**Your objective:** Exactly as written, retype the lines that run from the line holding "The image size is (615, 364)." through the end of the records below. Do not include pictures.

**Given data:**
###

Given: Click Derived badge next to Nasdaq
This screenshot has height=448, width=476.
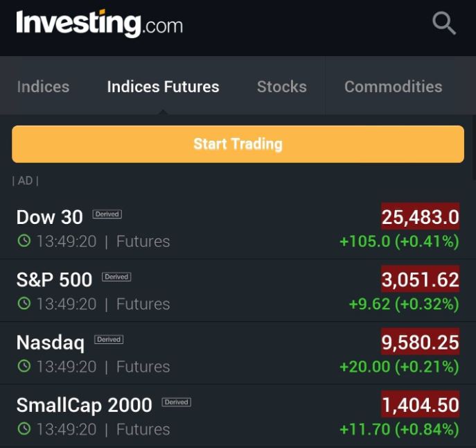Looking at the screenshot, I should [109, 340].
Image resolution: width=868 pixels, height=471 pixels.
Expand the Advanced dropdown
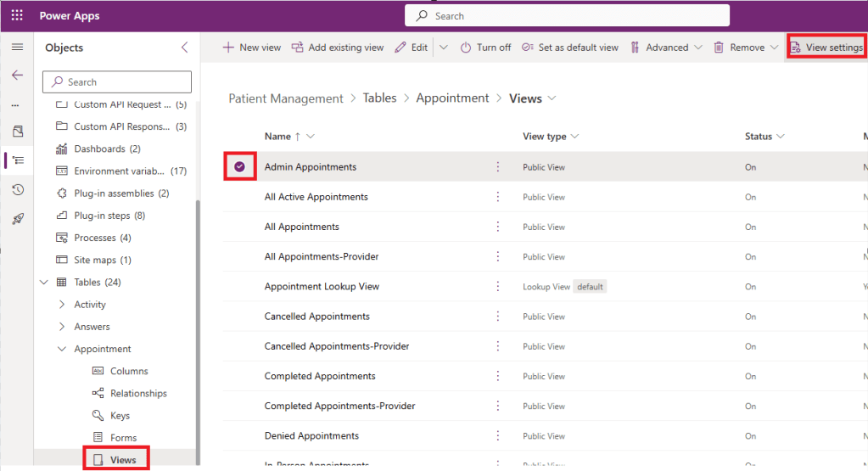tap(667, 48)
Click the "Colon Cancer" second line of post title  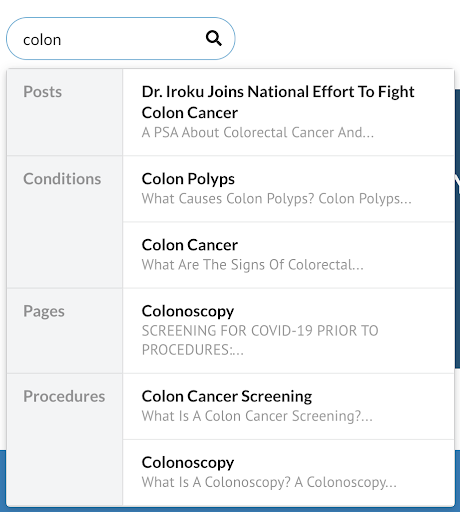tap(190, 113)
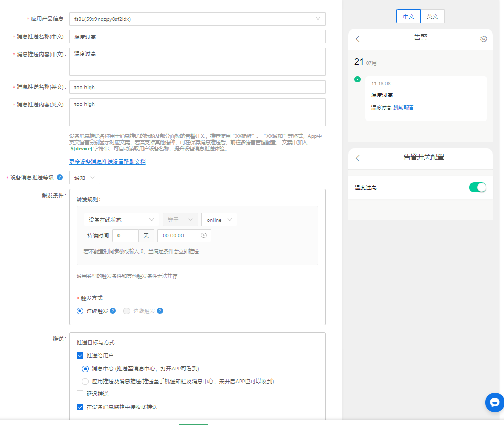Open the blue chat support bubble
504x425 pixels.
494,402
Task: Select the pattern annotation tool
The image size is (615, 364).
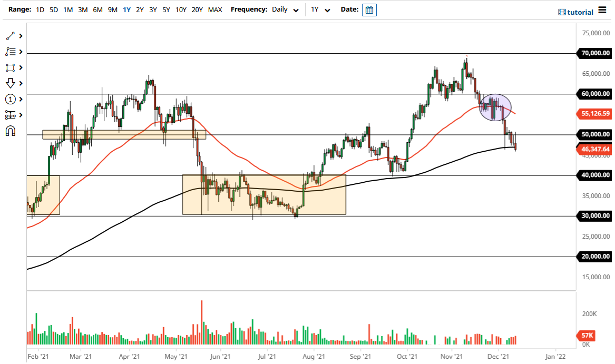Action: point(12,52)
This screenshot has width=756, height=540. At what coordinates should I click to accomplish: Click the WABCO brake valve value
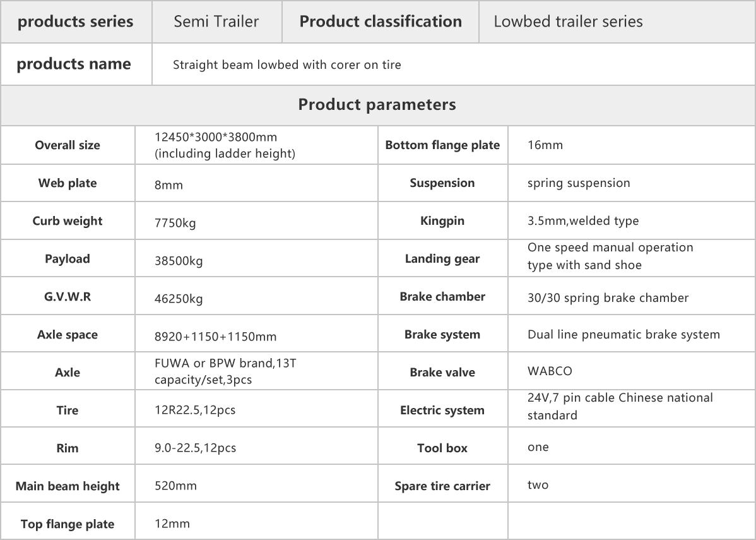pyautogui.click(x=550, y=371)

###

**Solved exercise:**
The image size is (615, 364).
Action: point(12,52)
This screenshot has width=756, height=540. At what coordinates should I click to accomplish: Click the WABCO brake valve value
pyautogui.click(x=550, y=371)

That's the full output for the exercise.